First of all, current implementations of tagging are “flat” – there is no meta-meta-data about what type of label a tag represents. Is “Mona Lisa” the title, author, location, genre, art movement? Is it the band whose album cover this painting appears on? All I know based on Flickr is that it’s been tagged “Mona Lisa”. Librarians have invented cataloging standards, e.g. MARC, VRA, and Dublin Core, which specify and standardize the types of metadata.
Second, and fairly obviously, tags are susceptible to spelling errors and multiple listings for the same category (“Italian”, “italian”, “italy”, “Italians”… what do I search for?). This is a case where more information is less informative. With each variation in tag formulation, the content in that category is further fractured. Librarians have implemented controlled vocabularies to handle this issue.
Third, even if you know what attribute you’re supposed to label, and have a controlled list of values to pick from, ambiguity may persist in how to summarize multiple or conflicting facts about the object. Things get especially tricky when trying to decide between cataloging the object or the representation of the object — a sort of existential problem for digital objects, where there is no “original”. Librarians have entire rulebooks to sort out these issues.
The bottom line is, you need a degree in Library Science to do this right. Where does that leave the vast amount of digital information that is piling up? Early projections are speculative, but according to this study, the amount of information in the world doubled in roughly three years. It is a serious and valid question whether it will be humanly possible to catalog even the fraction of information that we find worth keeping.
This limitation, combined with the competition of amateur, democratic, rough-and-ready categorization, means that professional cataloging must adapt or die. The good news is that the information technology community is finally ready to hear what the librarians have been saying. The brute force, flat data approach doesn’t scale.
One intriguing approach to finding answers is Amazon’s Mechanical Turk. Just like the hoax robot it’s named after, this system looks like artificial intelligence, but uses human intelligence at its core. As with the recently retired Google Answers, the problem is one of scale. Paying enough experts to spend enough time to answer the questions is just too expensive. As you scale up, paying less for less-expert answers, sooner or later you’re paying next to nothing for amateur opinions: the original problematic situation.
Eventually, robots might catalog for us. (Librarians shudder.) What we now know is just how far away that is – bot catalogers will need much better AI than currently exists. But in order for this project to even be possible, we have to make our data bot-readable. That means implementing some of the cataloging technologies invented and refined by librarians over the centuries.

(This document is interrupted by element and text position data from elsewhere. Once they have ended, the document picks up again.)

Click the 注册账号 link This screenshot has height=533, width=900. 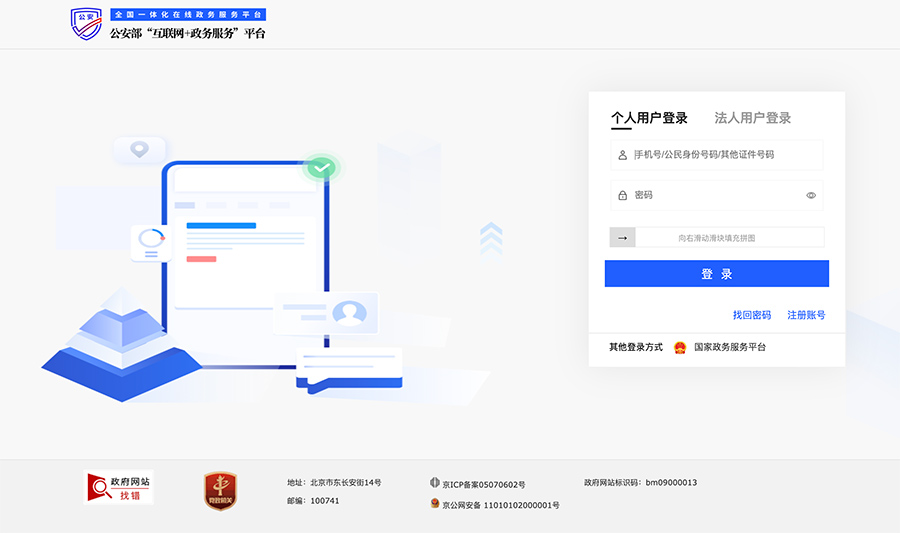click(806, 315)
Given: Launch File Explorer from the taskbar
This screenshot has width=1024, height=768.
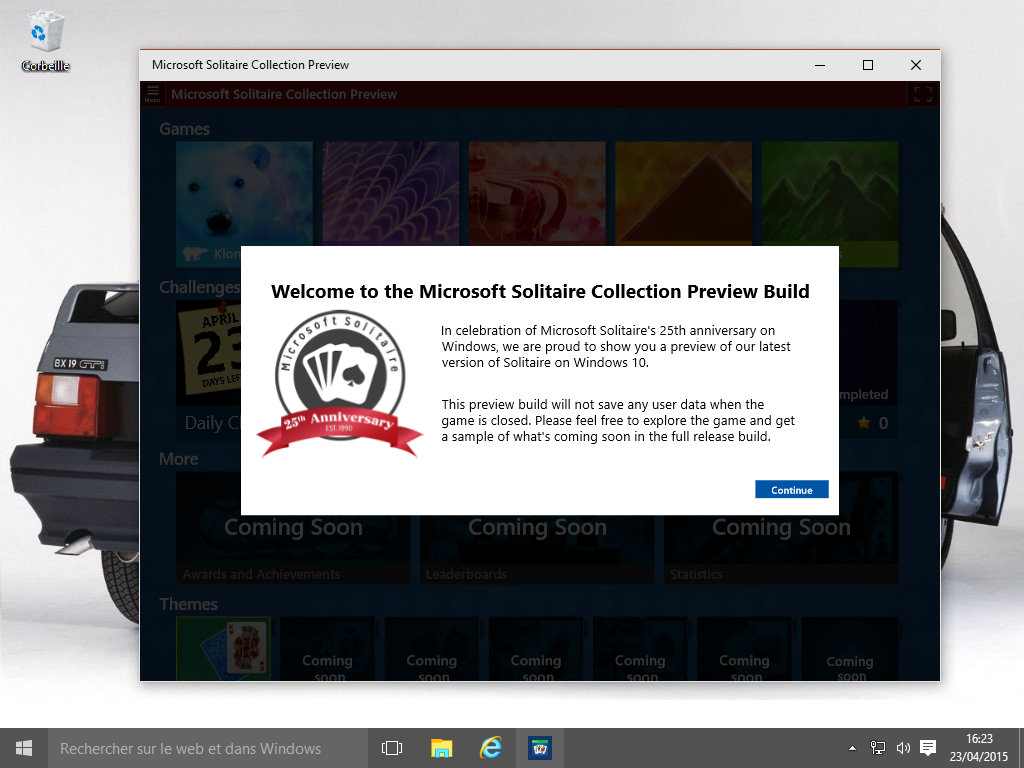Looking at the screenshot, I should tap(441, 748).
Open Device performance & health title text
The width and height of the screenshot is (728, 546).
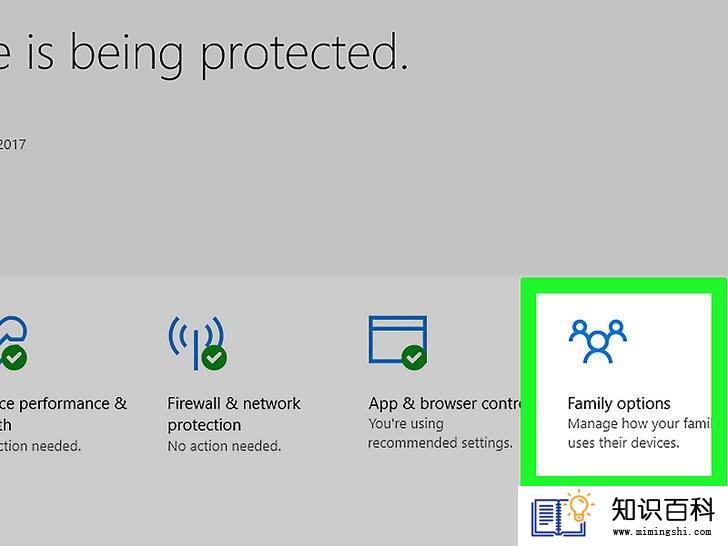pos(63,414)
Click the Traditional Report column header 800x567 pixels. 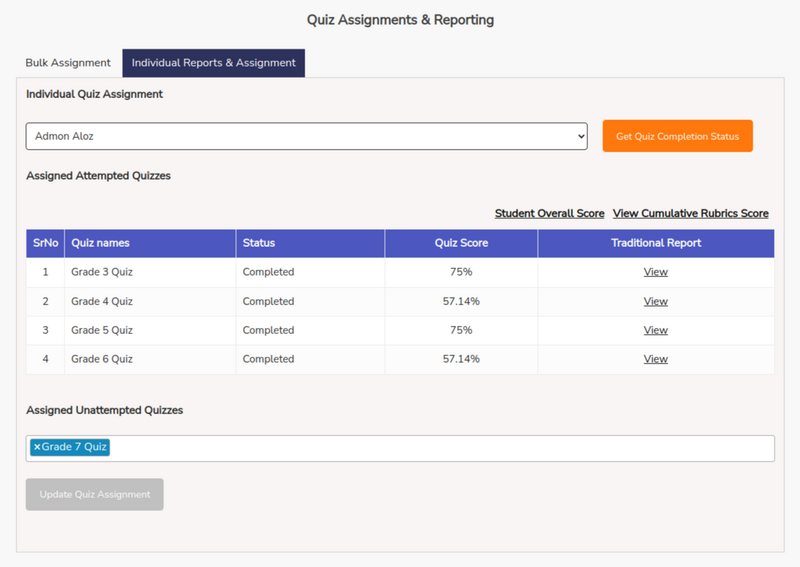656,243
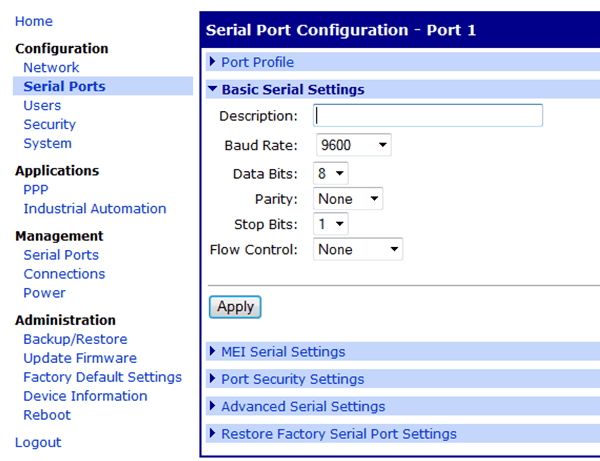Click the Description text field
600x461 pixels.
[428, 116]
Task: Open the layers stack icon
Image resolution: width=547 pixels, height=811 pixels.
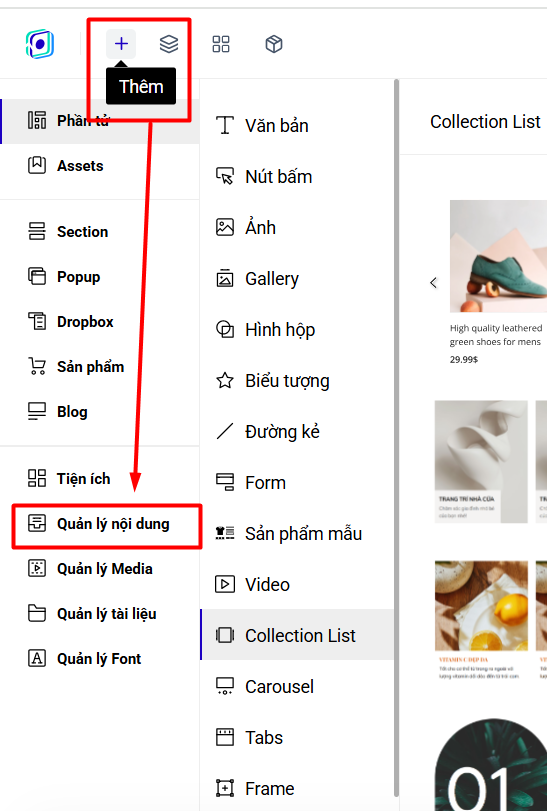Action: pos(169,44)
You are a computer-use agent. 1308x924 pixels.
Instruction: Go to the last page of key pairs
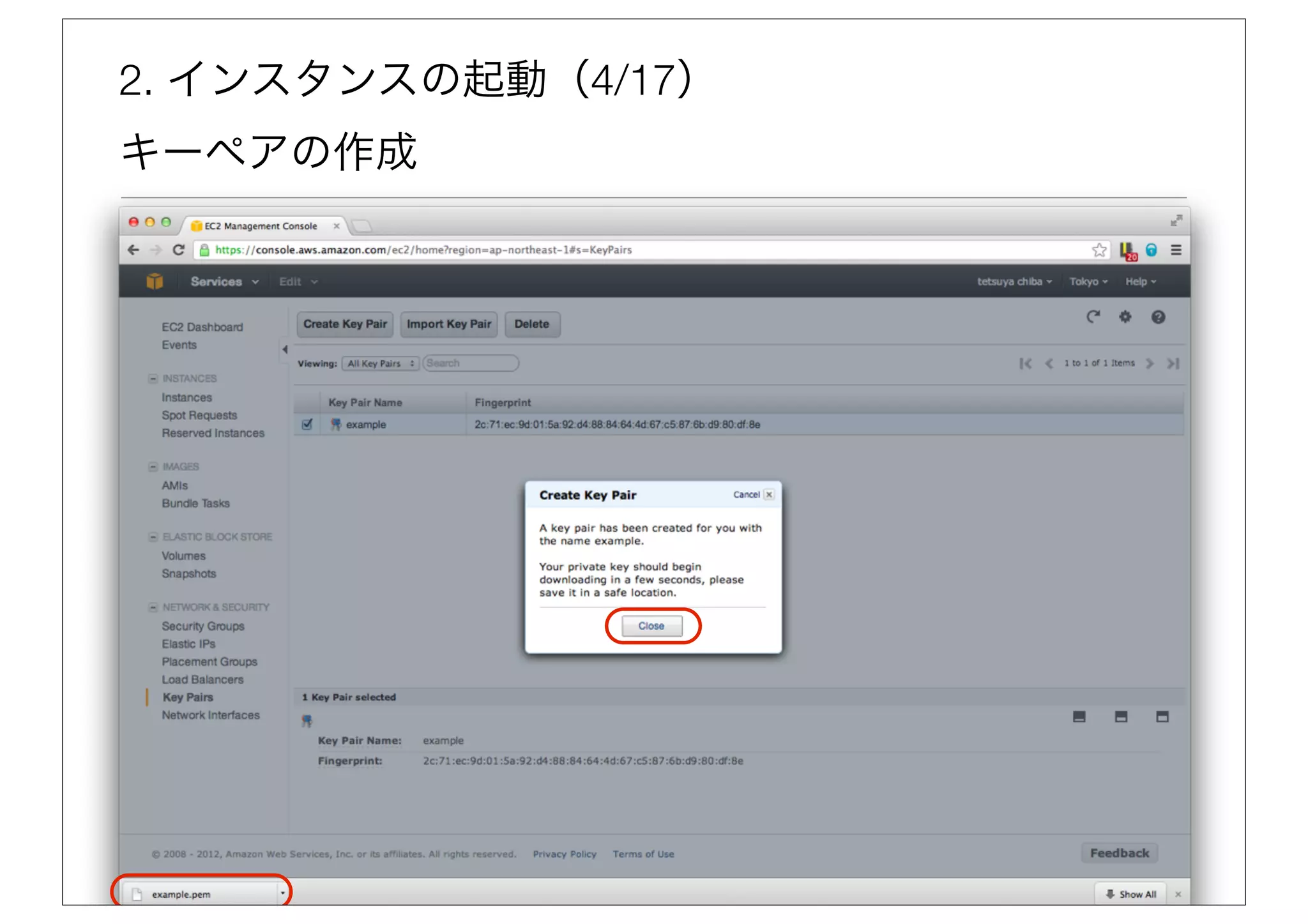point(1173,363)
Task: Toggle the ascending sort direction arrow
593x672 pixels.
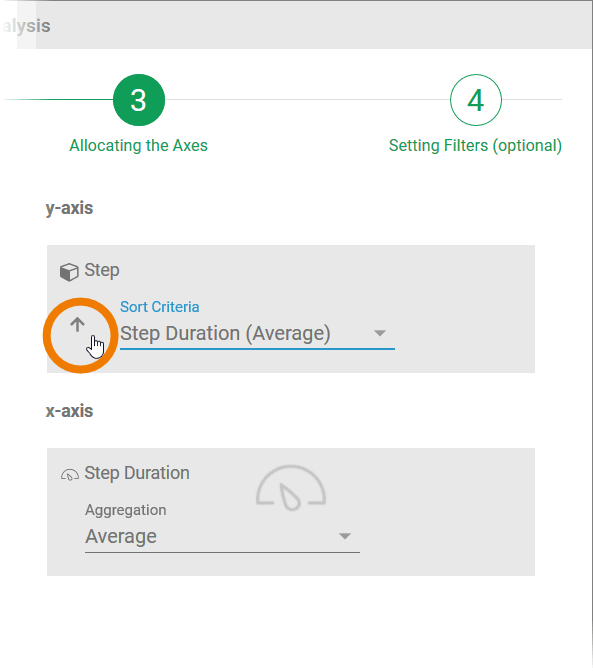Action: (x=77, y=324)
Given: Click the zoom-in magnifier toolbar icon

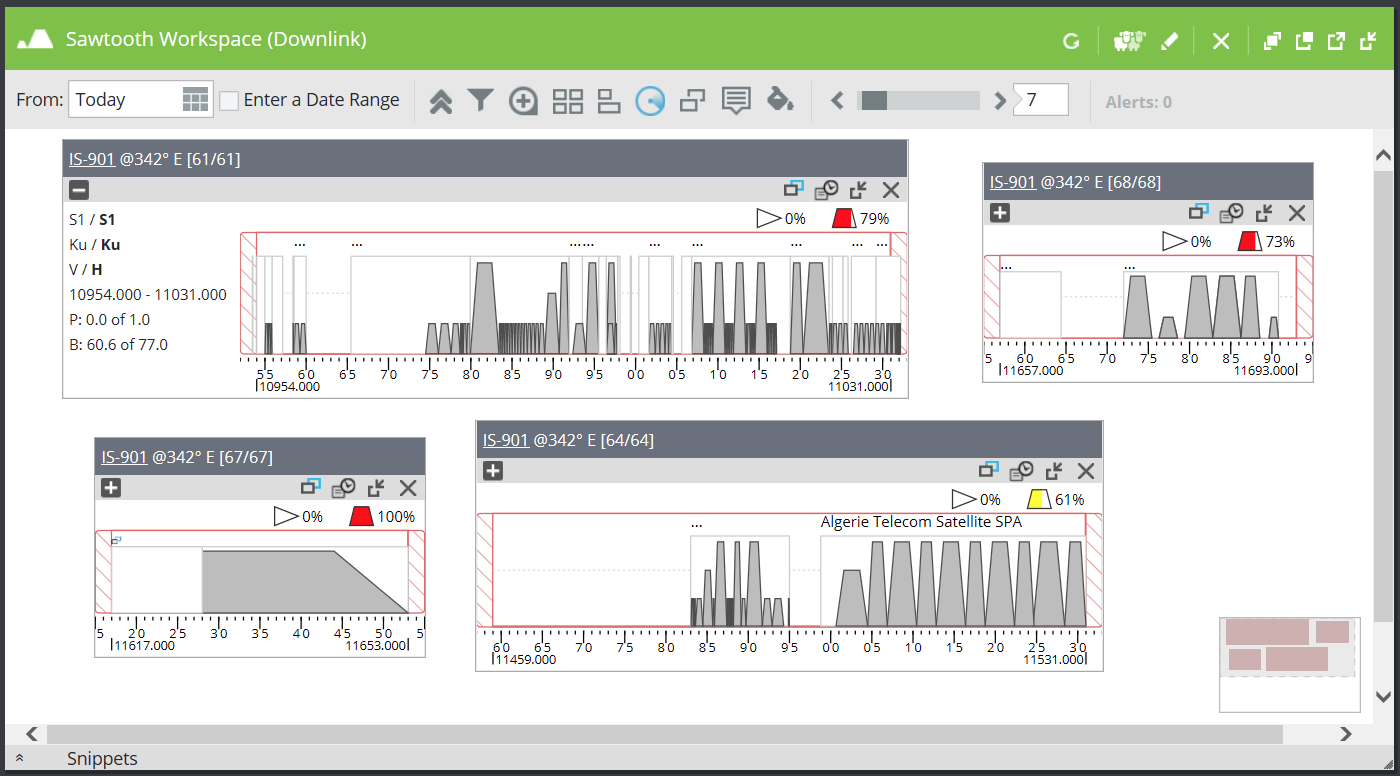Looking at the screenshot, I should (523, 101).
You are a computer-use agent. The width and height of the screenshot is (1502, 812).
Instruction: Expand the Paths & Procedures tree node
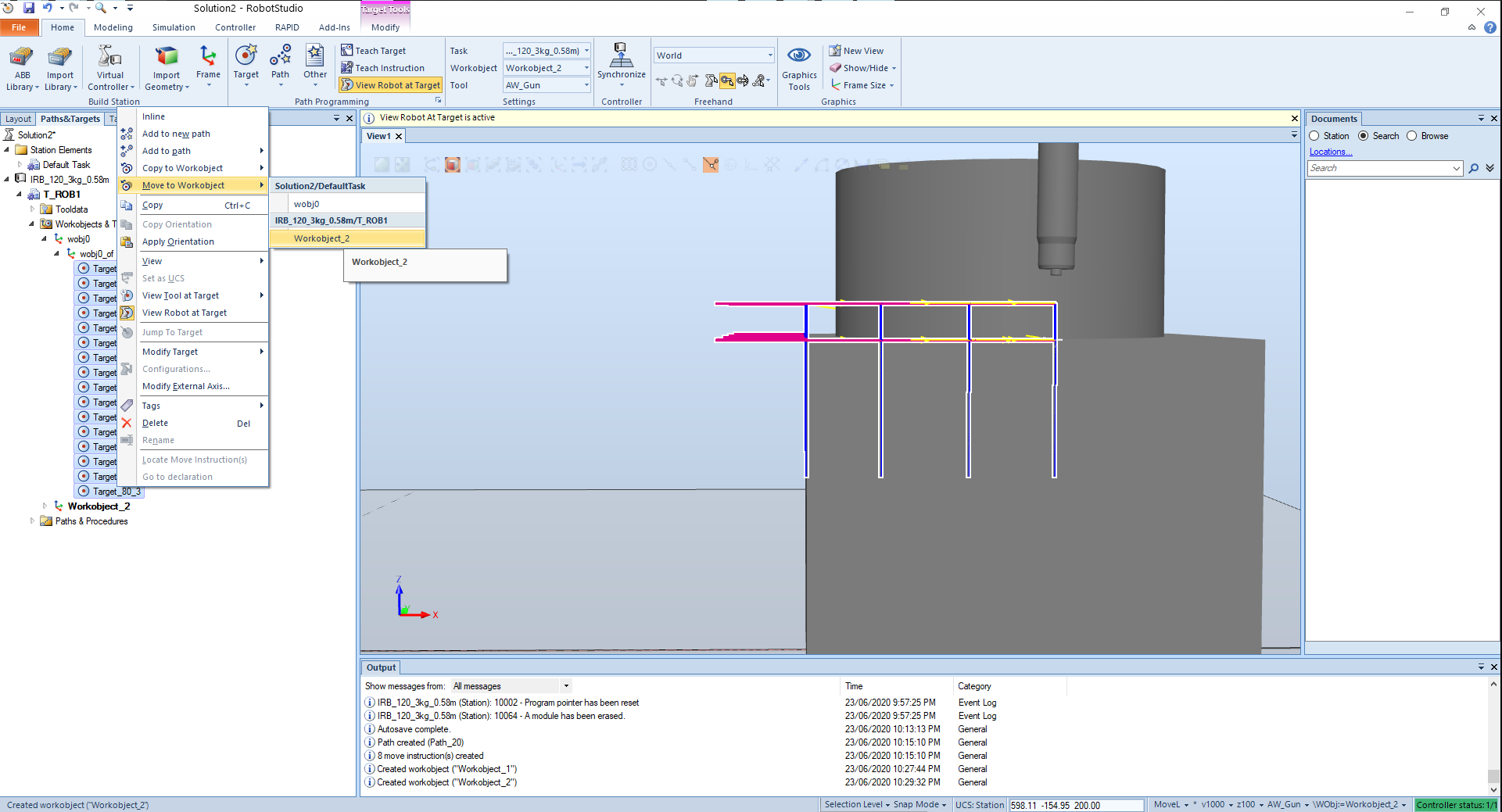[x=32, y=521]
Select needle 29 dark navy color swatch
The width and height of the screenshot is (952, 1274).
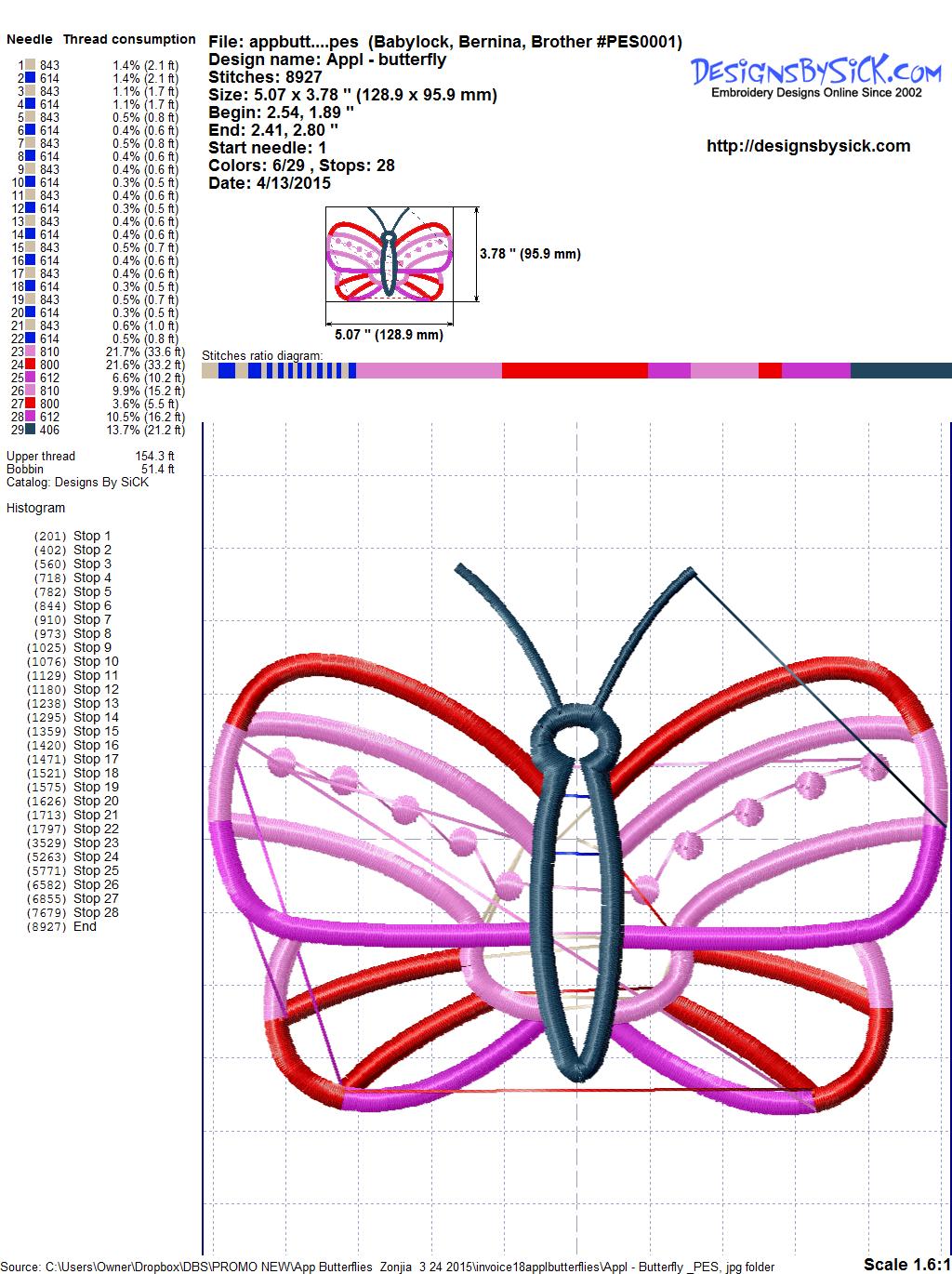(x=31, y=430)
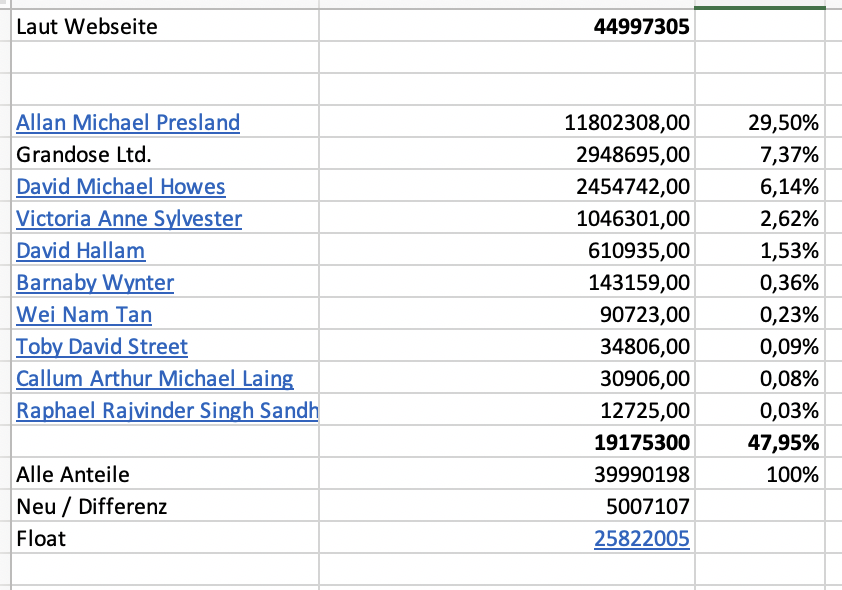842x590 pixels.
Task: Open Raphael Rajvinder Singh Sandh link
Action: point(167,411)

We need to standardize meta-data format and content. Digital resources need not only meta-data but also meta-meta-data describing the standards they conform with. Catalog and search solutions need to read this information and pass it on when communicating with other systems.
The Semantic Web specifications put forth by the W3C and the XML Metadata Interchange standard are steps in that direction. We owe it to ourselves to give the bots a fair shot at this task. Using open standards is the first step.